----- Original Message ----- 
From: Rick Rozoff <[EMAIL PROTECTED]>
To: <[EMAIL PROTECTED]>
Sent: Saturday, April 15, 2000 5:52 AM
Subject: [STOPNATO] NATO passes Kosovo baton to Euro force


STOP NATO: NO PASARAN! - HTTP://WWW.STOPNATO.HOME-PAGE.ORG

[See final paragraph]


http://www.the-times.co.uk (World)
 
The Times (UK)
April 15 2000  EUROPE 
 
 


Nato passes Kosovo baton to Euro force 

FROM MICHAEL EVANS, DEFENCE EDITOR, IN BRUSSELS 



 
THE Eurocorps, which Britain used to deride as a
FrancoGerman anti-Nato organisation, is to take over
command of the Kosovo peacekeeping operation next
week. 
Although it will operate within the Nato structure set
up in the Yugoslav province, it will be the first time
that a purely European military headquarters will be
given the opportunity to run a largely alliance
mission. 

When the Eurocorps, now consisting of troops from
France, Germany, Spain, Belgium and Luxembourg, was
set up in the 1980s, Britain refused to join, accusing
Paris of trying to undermine Nato.

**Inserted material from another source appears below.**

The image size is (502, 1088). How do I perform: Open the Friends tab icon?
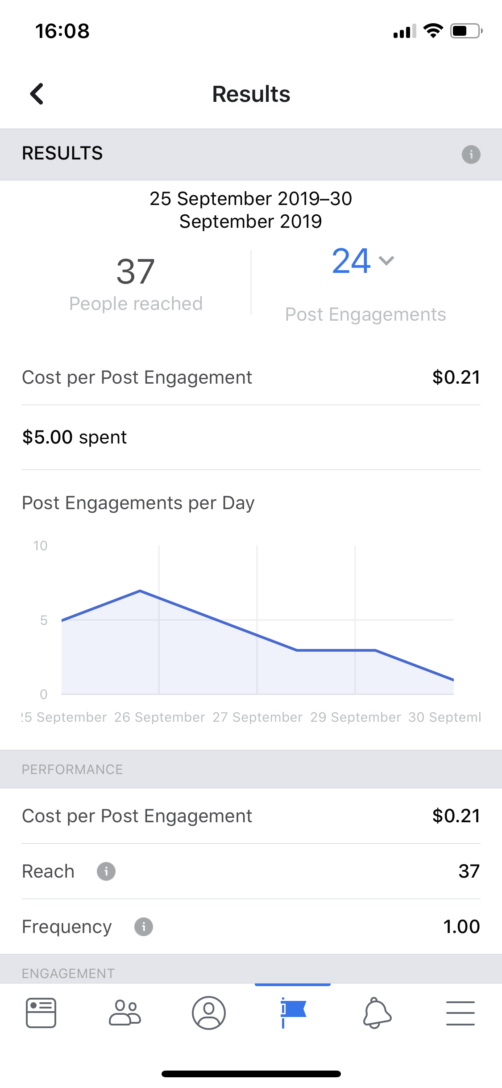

Now, however, with
Tony Blair pushing for a strong European security and
defence identity, the arrival of a Eurocorps
headquarters in Pristina is viewed by London in a
different light. 

There are still no British troops assigned to the
Eurocorps, but a colonel will serve as a liaison
officer with the new HQ in Kosovo and the 3,300
British soldiers in the province will come under its
command. The previously Nato-led peacekeepers will
come under the command of Lieutenant-General Juan
Ortuna, of Spain, with Major-General Marcel Wirth, of
France, as his deputy. 

Although the Eurocorps headquarters is taking over
from Nato's Landcent HQ, it will still operate within
a largely alliance format, with most of the serving
soldiers contributed by Nato members. 

Lord Robertson of Port Ellen, Nato Secretary-General,
predicted yesterday that the handover would be carried
out smoothly and he denied reports that General Wesley
Clark, the American Supreme Allied Commander in
Europe, who remains in overall charge of the Kosovo
operation, had reservations about Eurocorps taking
over the role. 

The Eurocorps element of the headquarters staff in
Pristina will comprise 335 military personnel. Nato
sources said that the significance of the change was
that although a non-Nato headquarters was moving into
Pristina, it would have to rely on alliance troops. At
the heart of the debate about the European Union's
desire to act militarily on its own without the
Americans has been the EU's acceptance that it will
need Nato support to operate credibly. 

In Serbia yesterday, hundreds of students set out from
Novi Sad to join a a protest in Belgrade by up to
75,000 people against President Milosevic organised by
the country's opposition. 

In another development yesterday, Ibrahim Rugova, the
moderate Kosovo leader, said in Berlin in an interview
with Der Spiegel that Kosovo could find itself again
at war if it is not granted independence. 

The ethnic Albanian leader also backed the notion of a
"Greater Albania", raising the spectre that violence
may spill out of the breakaway province into
neighbouring countries, including Macedonia.